Help… I can’t treat myself with compassion!
Question: I think I do treat others with kindness and compassion..But when it comes to me… I think I am my tormentor… I keep berating and pulling down myself…I have heard that I need to be more gentle with myself more compassionate…. but how I can I be?
Answer: True Compassion is not just an emotional response but is based on reflection and reason. Mercilessly judging, criticizing and pulling yourself down, torments oneself as you have correctly mentioned.
Let us look at self-compassion as an alternative response when faced with any personal shortcomings. Personal mistakes and failures is part of the human experience –something that we all go through. Compassion is to accept that nobody can be perfect all the time 24 X 7, it means that you honor and accept your humanness. Compassion by nature is soft, gentle and peaceful but it is also very powerful. With self-compassion, greater emotional balance and equilibrium is achieved- instead of getting pulled into the downward spiral of negative emotions one can calmly and non-judgmentally put things in perspective. You must have seen the benefits of being compassionate towards others, you can introspect what factors/fears
come into play that lead you to treat yourself and others differently? The same compassion that you extend towards others can also be directed inward, thereby being a good friend to your own self. There are various ways of developing self-compassion: Self-compassion requires taking a balanced approach to our negative emotions so that feelings are neither denied nor exaggerated. You can reframe your critical self-talk in a more constructive, friendly and compassionate talk. Another way is to think: How would you respond to your friend in this situation?
Question: I am confused. Is it not wrong to be compassionate toward one’s own self? Would it not be like fooling myself? Is it not like pitying oneself? I feel it would be a sign of poor mental health.

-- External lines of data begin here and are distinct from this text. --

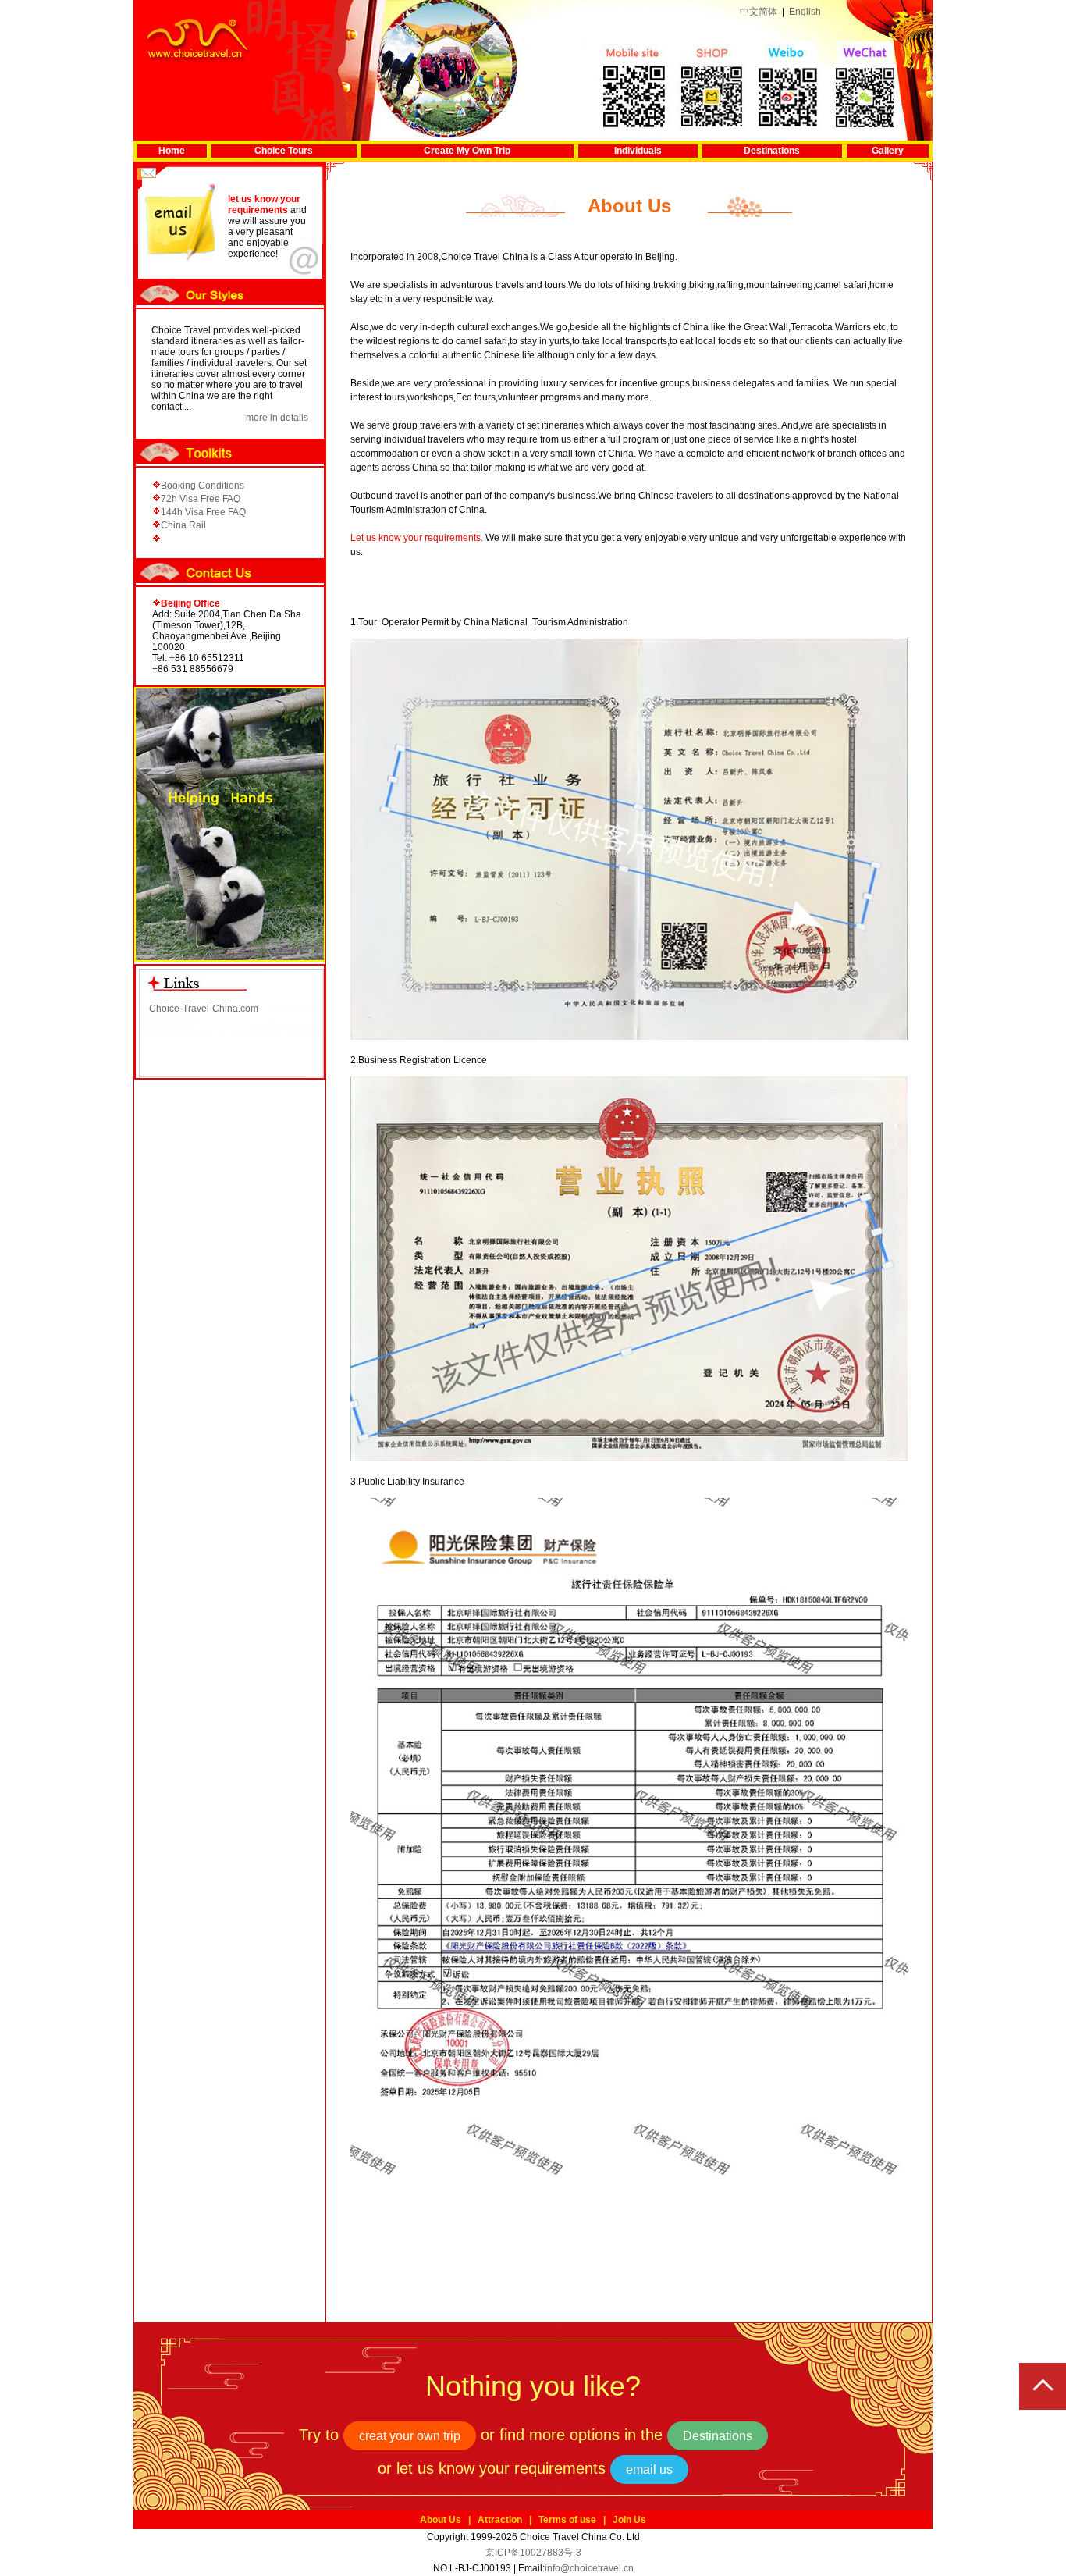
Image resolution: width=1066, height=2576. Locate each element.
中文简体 (758, 11)
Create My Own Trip (467, 150)
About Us (440, 2519)
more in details (277, 417)
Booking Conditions (202, 485)
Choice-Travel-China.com (203, 1008)
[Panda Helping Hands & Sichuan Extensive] (229, 958)
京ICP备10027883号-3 (533, 2552)
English (805, 11)
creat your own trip (409, 2436)
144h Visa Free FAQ (203, 512)
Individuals (638, 150)
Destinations (772, 150)
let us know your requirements (264, 204)
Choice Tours (283, 150)
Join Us (629, 2519)
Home (171, 150)
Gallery (888, 150)
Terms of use (567, 2519)
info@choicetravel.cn (589, 2568)
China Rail (183, 525)
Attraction (500, 2519)
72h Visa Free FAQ (200, 498)
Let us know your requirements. (416, 537)
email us (649, 2469)
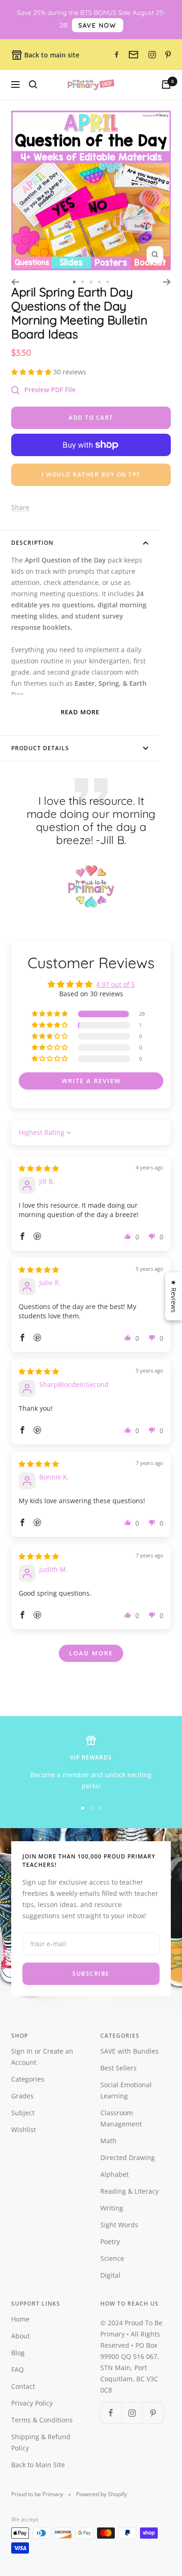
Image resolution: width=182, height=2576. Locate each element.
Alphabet (114, 2174)
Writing (111, 2207)
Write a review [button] (91, 1081)
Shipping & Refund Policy (40, 2442)
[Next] (167, 282)
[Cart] (166, 84)
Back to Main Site (38, 2464)
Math (108, 2140)
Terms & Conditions (42, 2419)
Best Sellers (118, 2067)
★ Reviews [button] (173, 1296)
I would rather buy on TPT (91, 475)
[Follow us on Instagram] (131, 2412)
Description (32, 543)
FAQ (17, 2369)
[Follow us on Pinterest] (152, 2412)
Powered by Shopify (101, 2494)
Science (112, 2258)
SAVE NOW (97, 25)
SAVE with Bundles (129, 2051)
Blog (18, 2352)
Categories (27, 2079)
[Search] (33, 84)
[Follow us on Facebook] (110, 2412)
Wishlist (23, 2129)
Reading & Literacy (129, 2191)
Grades (22, 2095)
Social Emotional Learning (126, 2090)
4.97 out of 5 (115, 984)
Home (20, 2319)
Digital (110, 2275)
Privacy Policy (32, 2403)
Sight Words (119, 2224)
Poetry (110, 2241)
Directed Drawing (127, 2157)
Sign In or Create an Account (42, 2057)
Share (20, 507)
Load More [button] (91, 1653)
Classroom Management (121, 2118)
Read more (80, 712)
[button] (32, 371)
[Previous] (15, 282)
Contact (23, 2386)
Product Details (40, 748)
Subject (23, 2112)
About (20, 2335)
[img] (39, 1168)
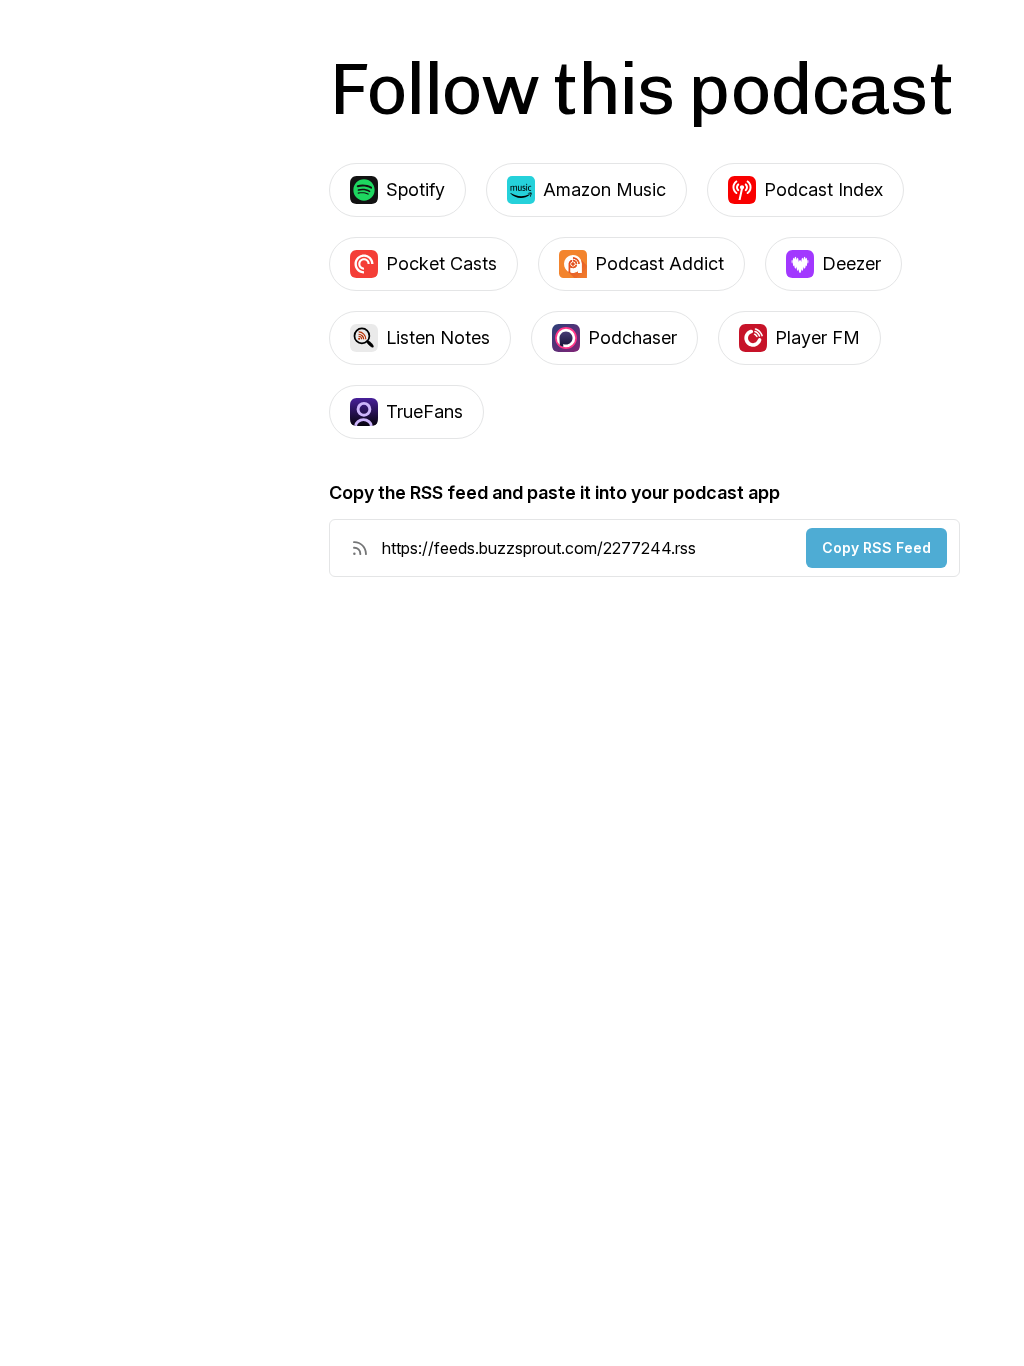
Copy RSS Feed (876, 547)
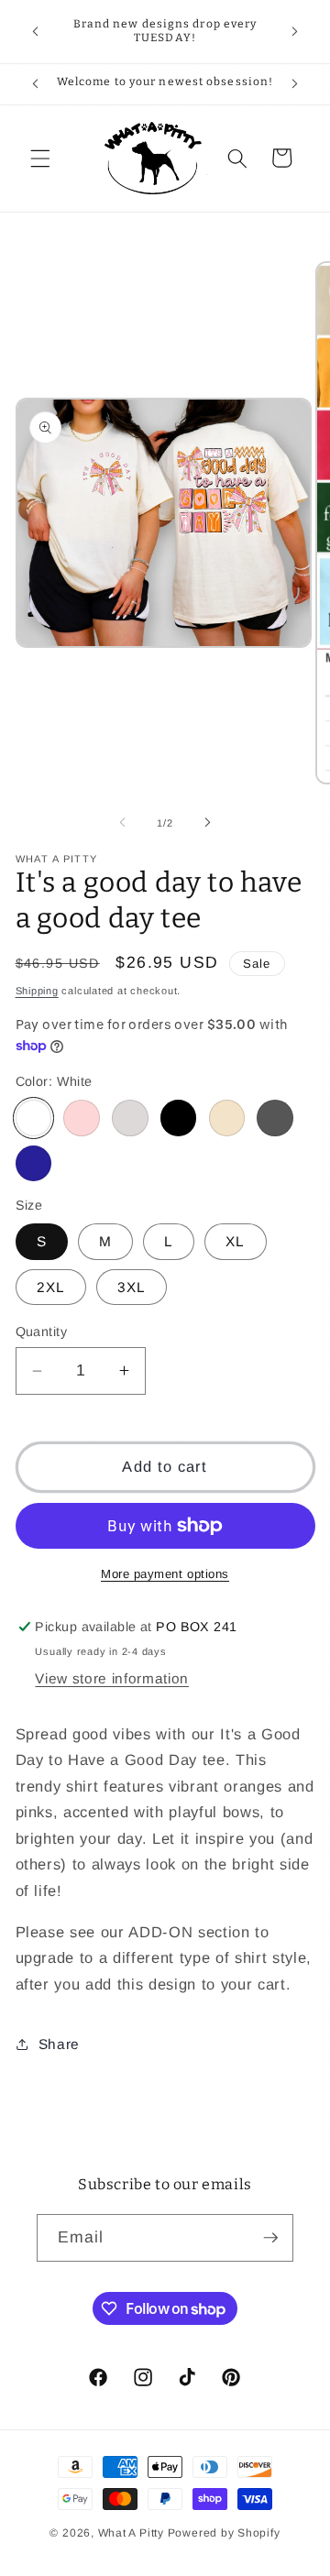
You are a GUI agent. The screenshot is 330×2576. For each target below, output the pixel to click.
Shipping (37, 990)
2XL (51, 1287)
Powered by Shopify (224, 2533)
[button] (40, 158)
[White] (34, 1118)
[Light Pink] (81, 1118)
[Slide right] (207, 823)
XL (235, 1241)
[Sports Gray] (130, 1118)
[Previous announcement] (36, 31)
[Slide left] (123, 823)
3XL (131, 1287)
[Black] (178, 1118)
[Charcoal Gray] (275, 1118)
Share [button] (59, 2044)
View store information (112, 1678)
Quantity (42, 1331)
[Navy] (34, 1163)
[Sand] (227, 1118)
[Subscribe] (270, 2238)
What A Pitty (131, 2533)
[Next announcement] (295, 31)
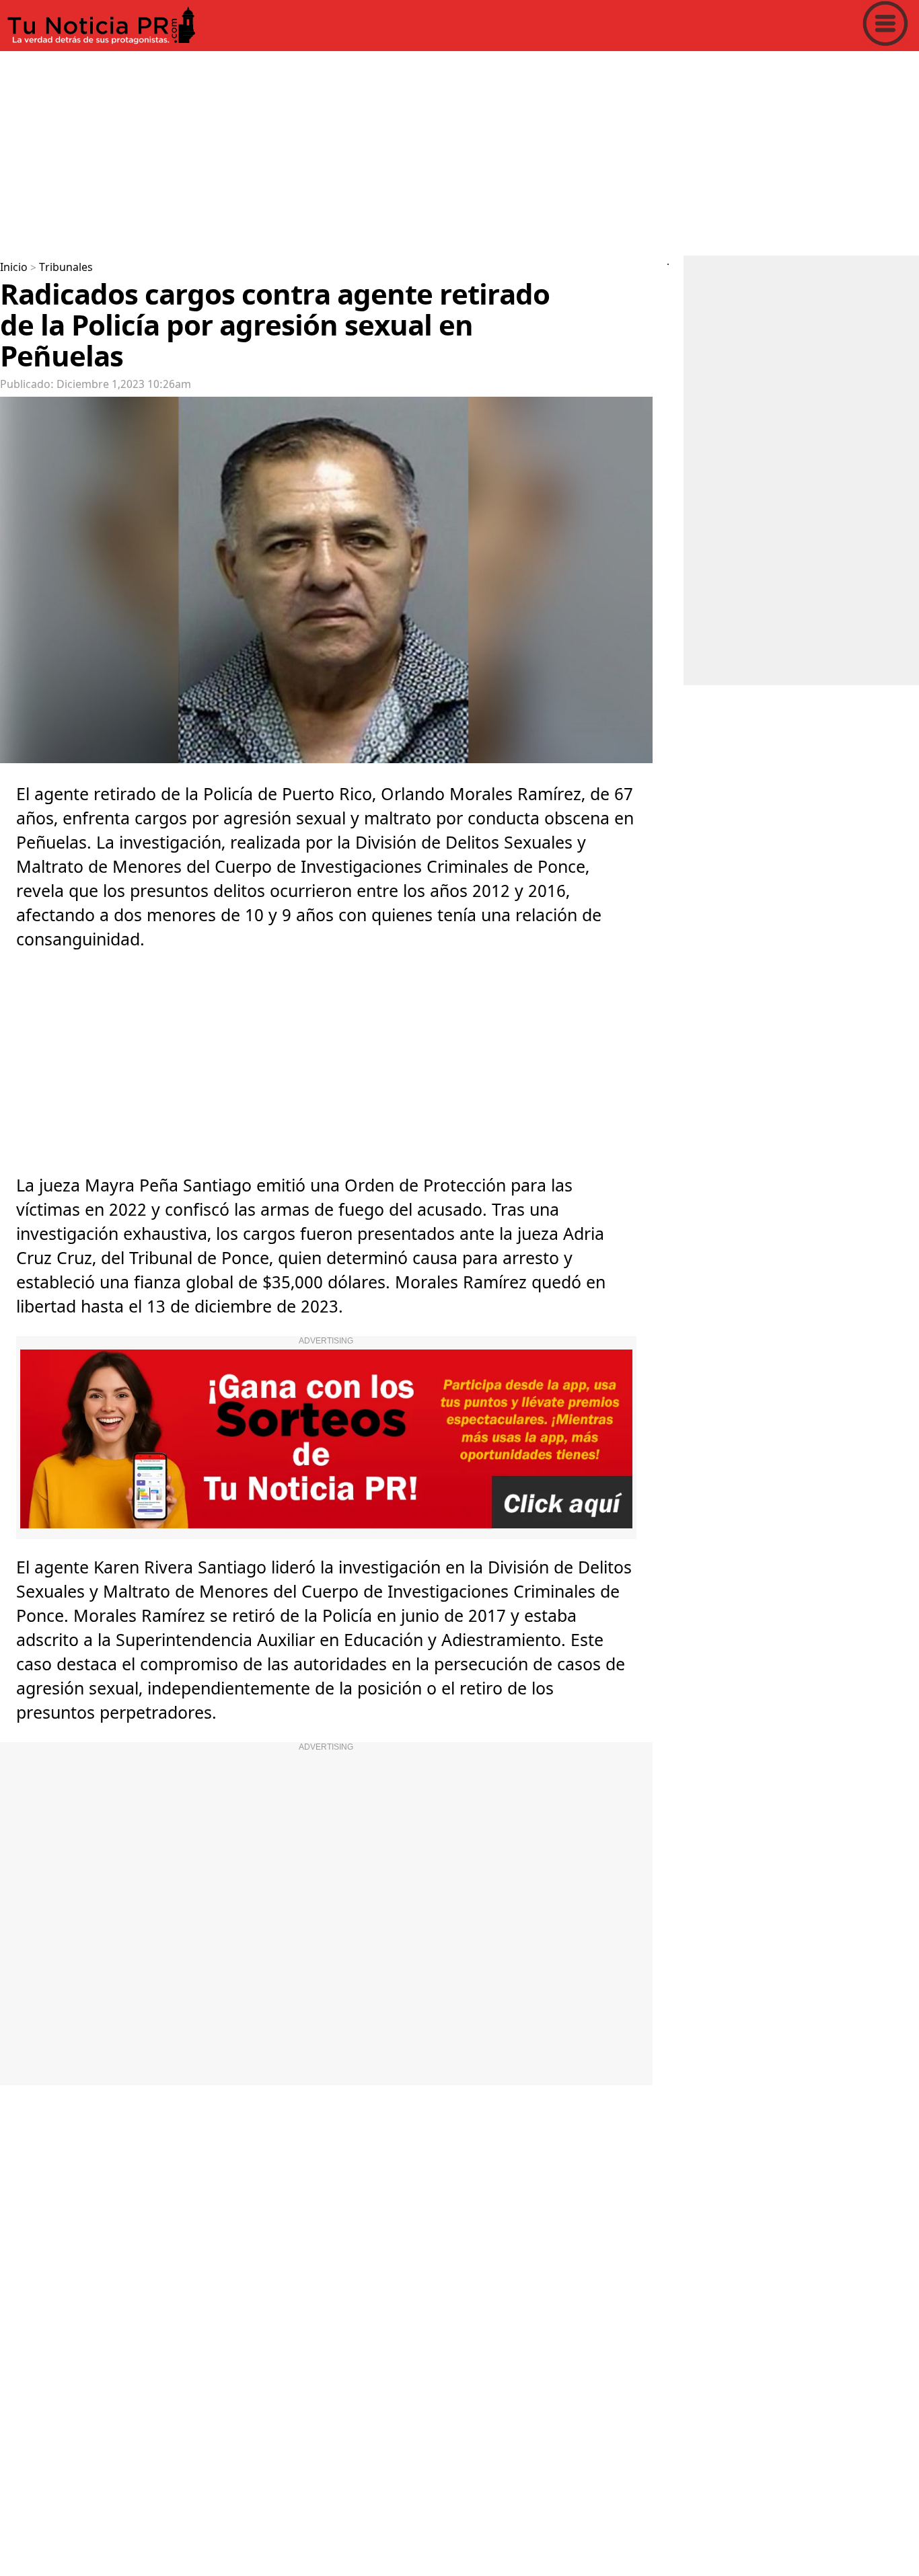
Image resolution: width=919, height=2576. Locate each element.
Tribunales (66, 268)
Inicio (14, 268)
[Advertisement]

Answer: Self-compassion is the polar opposite of self-pity. When individuals feel self-pity, they become absorbed in their own problems and feel that they are the only ones in the world who are suffering. Self-pity tends to exaggerate personal suffering and distances oneself from others. In such a situation there is no balanced or objective perspective. Self-compassion, on the other hand, allows one to see the experiences without feelings of isolation/ exaggeration of the negative emotions. By being compassionate towards one self, we recognize the broader context of our experience and try to put things in a calm perspective.
A common myth about self-compassion is that it just means letting ourselves off the responsibility for our actions. However, self-compassion helps us to understand the causes and conditions that lead us to act as we do, we no longer have the need to deny or distort our actions by blaming others. Self-compassion is -understanding and accepting rather than harsh, punishing and shaming. At the same time, compassion is concerned with the removal of suffering — our own and that of others as we can see ourselves more clearly and do what’s needed to make things better. Hence self-compassion is not self-pity nor it is letting yourself off the hook, it is the sign of inner courage and mental strength to accept & face your shortcomings and the motivation to improve and go forward.